吴孝良的提议很快便被放到国会上讨论,争吵了一整天也没结果。晚间,消息走漏出去。几乎半个北京城都知道北京政府准备出兵外蒙。闹事的学生们吃惊不已,政府不应该镇压他们吗?怎么还站在了他们一边,一旦产生疑虑,士气便萎靡下去,游行最终不了了之。
昌平回龙观西北边防筹备处兵营里,钱铭钧哥几个穿着普通士兵军服,正绕操场跑圈,军法科长王怀事一丝不苟的记着圈数。

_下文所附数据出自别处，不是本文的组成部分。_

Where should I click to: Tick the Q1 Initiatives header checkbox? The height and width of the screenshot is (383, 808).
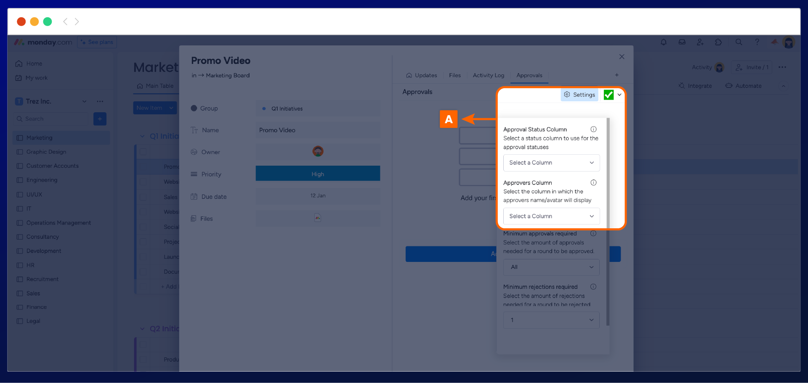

几个从前大权独揽的科长如今成了所有人打倒的对象,上至同僚下到杂役,稍有不满便将挂牌牌提在嘴边,他们又羞又怒却毫无办法。由于平日里散漫惯了,每天总要因为各种细节问题被罚绕操场跑圈,这也算是吴孝良对军法执行上的一种人性化改进,取缔了军棍等具有明显羞辱行至的体罚措施,代之以绕操场跑圈,罚关紧闭等。一个月下来,几个少爷坯子竟强壮了许多,也算是因祸得福。
钱铭钧放慢脚步低声对身后张科说:“听说姓吴的建议出兵外蒙。”
张科眼睛一亮:“好事啊!哥几个早就憋出鸟来了。”他体质比较弱,跑起来喘的厉害,说完话一口气泄掉被落下好几步。
江乃嘉明白钱铭钧的意思,阴测测接道:“和甫兄之意,咱们将这件事给搅合了?”
“哼,这个机会爷已经等了许久。他吴孝良若能出兵去外蒙古,我钱字倒过来写。”